Table 1 Measurements and lengths of fetal head diameters
Fontanelles
The areas where cranial sutures meet and leave larger gaps are called fontanelles. The anterior fontanelle, also called the large fontanelle, is a diamond-shaped space at the junction of the frontal bones, parietal bones, sagittal suture, coronal suture, and frontal suture. The posterior fontanelle, also called the small fontanelle, is a triangular space formed at the junction of the parietal bones, occipital bone, and cranial sutures. The fontanelles serve as important landmarks for determining fetal position during delivery. The cranial sutures and the fontanelles allow cranial bones to have some mobility. As the fetal head passes through the birth canal, it is compressed, and slight overlapping of the cranial sutures occurs, enabling the fetal head to mold and reduce in size, facilitating delivery.

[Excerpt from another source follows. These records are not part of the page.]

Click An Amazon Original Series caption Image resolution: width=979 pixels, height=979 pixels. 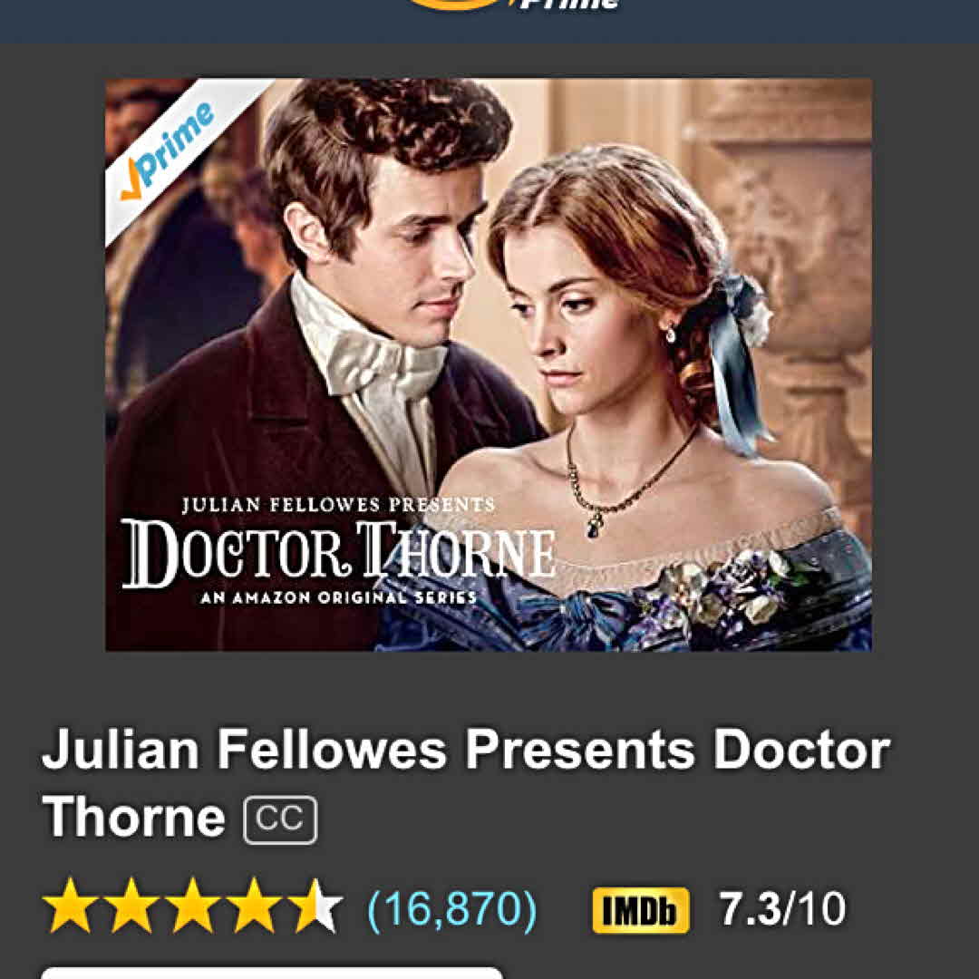coord(339,597)
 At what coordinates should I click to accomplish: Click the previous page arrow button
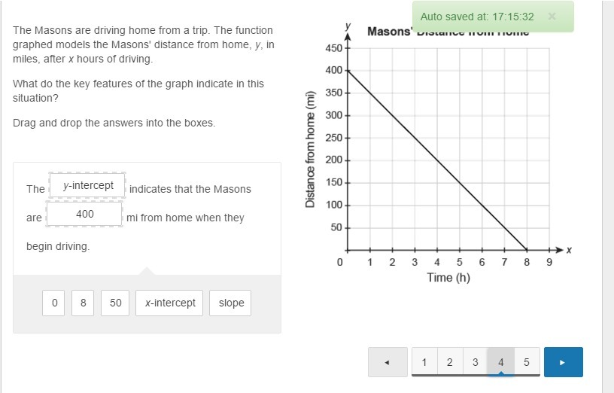click(388, 362)
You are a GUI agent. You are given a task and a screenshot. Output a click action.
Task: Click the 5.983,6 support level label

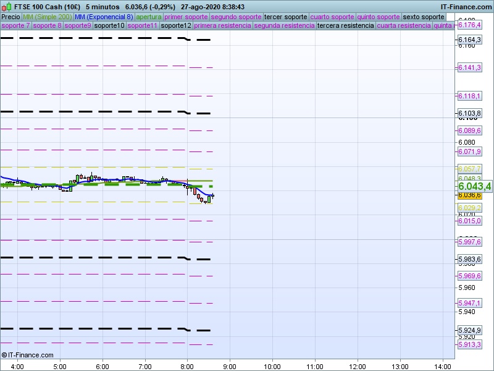click(x=469, y=259)
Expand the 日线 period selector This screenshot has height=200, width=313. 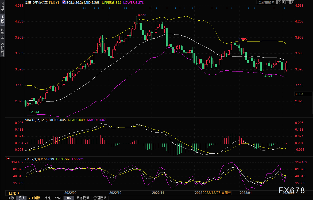tap(14, 193)
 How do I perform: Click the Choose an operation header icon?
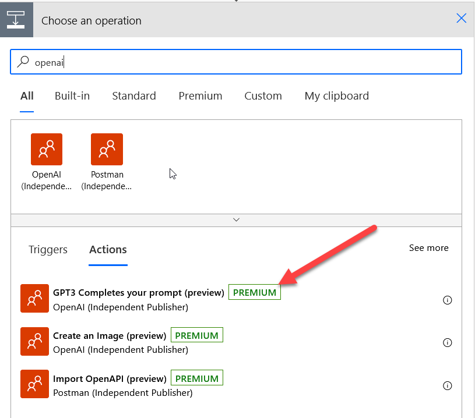(16, 20)
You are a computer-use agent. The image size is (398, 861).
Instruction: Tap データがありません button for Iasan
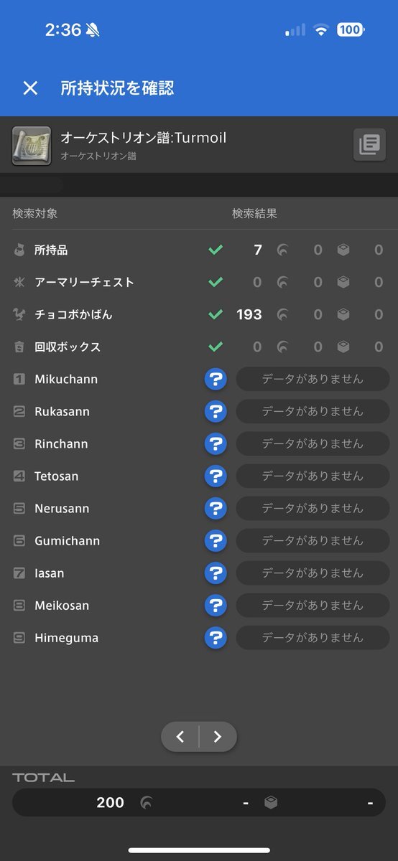pyautogui.click(x=313, y=573)
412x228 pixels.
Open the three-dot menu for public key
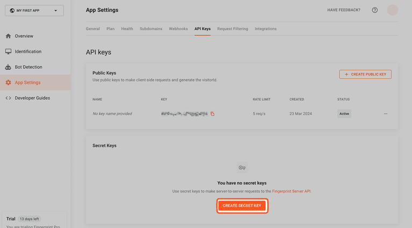[x=386, y=114]
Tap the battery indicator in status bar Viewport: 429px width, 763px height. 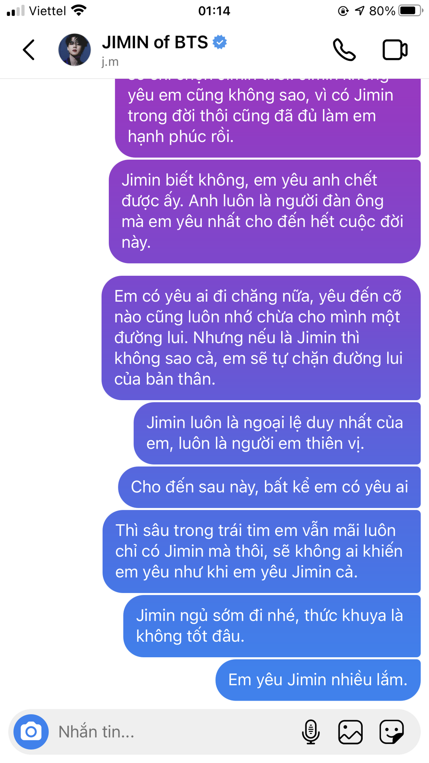coord(411,11)
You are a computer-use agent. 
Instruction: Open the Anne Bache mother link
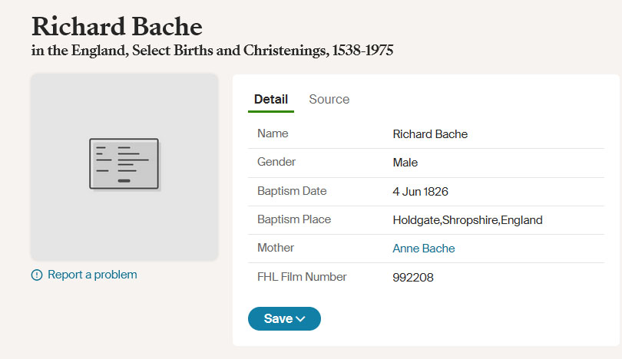[424, 249]
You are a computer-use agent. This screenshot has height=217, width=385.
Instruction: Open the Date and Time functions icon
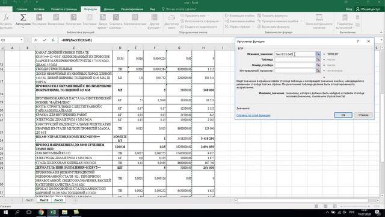(103, 21)
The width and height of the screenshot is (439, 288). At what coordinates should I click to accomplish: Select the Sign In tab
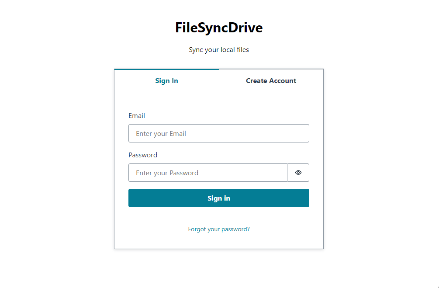click(166, 80)
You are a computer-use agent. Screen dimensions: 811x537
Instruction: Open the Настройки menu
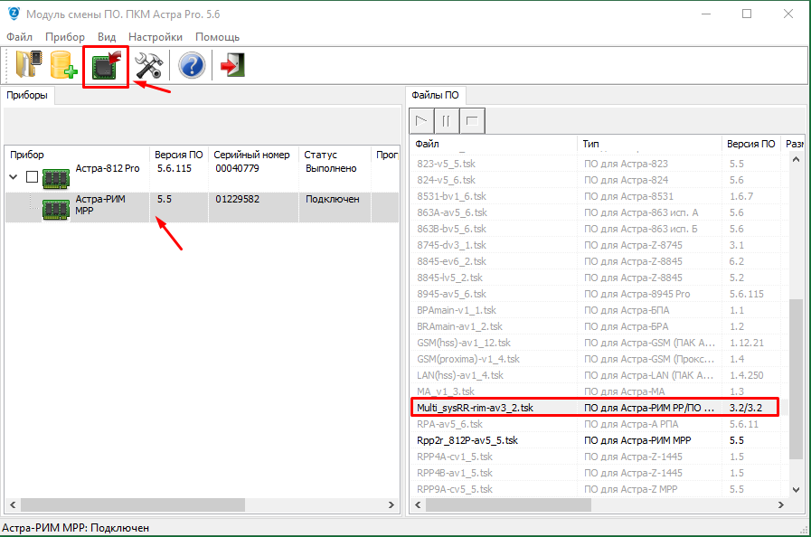[x=155, y=37]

Figure 11 Fetal skull, cranial sutures, fontanelles, and diameters
Fetal Position
The birth canal is a vertical passage. When the fetal longitudinal axis aligns with the pelvic axis in a longitudinal lie (cephalic or breech presentation), it is easier for the fetus to pass through the birth canal. In a cephalic presentation, the fetal head passes through the birth canal first. Through palpation of the sagittal suture and the anterior and posterior fontanelles, the fetal position can be identified. The occiput anterior position is the most favorable for completing the mechanisms of labor and for delivery. Other fetal positions increase the difficulty of delivery to varying degrees.
In a breech presentation, the buttocks are delivered first. Because the circumference of the buttocks is smaller than the head and softer, the birth canal may not fully dilate, leaving no opportunity for head molding when the head is delivered later. This makes the delivery of the head more difficult than that of the buttocks. When the fetus is preterm, the head is relatively larger compared to the buttocks, which increases the risk of after-coming head complications.
In a shoulder presentation, the fetal longitudinal axis is perpendicular to the pelvic axis, making it impossible for a full-term, live fetus to pass through the birth canal. This situation presents a significant risk to both the mother and the fetus.
Fetal Abnormalities
Abnormal fetal development, such as hydrocephalus or conjoined twins, often results in an enlarged fetal head or body, making passage through the birth canal difficult.
Sociopsychological Factors
Although childbirth is a physiological process, it can create significant psychological stress for mothers. Sociopsychological factors can induce physiological changes that may affect uterine contractions and, therefore, the outcome of labor. These factors represent an important determinant of childbirth. Fear and anxiety related to labor pain can lead to weak uterine contractions, slow cervical dilation, fetal head malposition, prolonged labor, and complications such as fetal distress or postpartum hemorrhage.
Providing psychological support to mothers during labor is essential. Detailed explanations of the physiological processes of labor, along with guidance on breathing techniques and physical relaxation, help reduce maternal anxiety and fear. Addressing these psychological concerns enhances the mother's ability to cope with labor and contributes to a more favorable delivery outcome.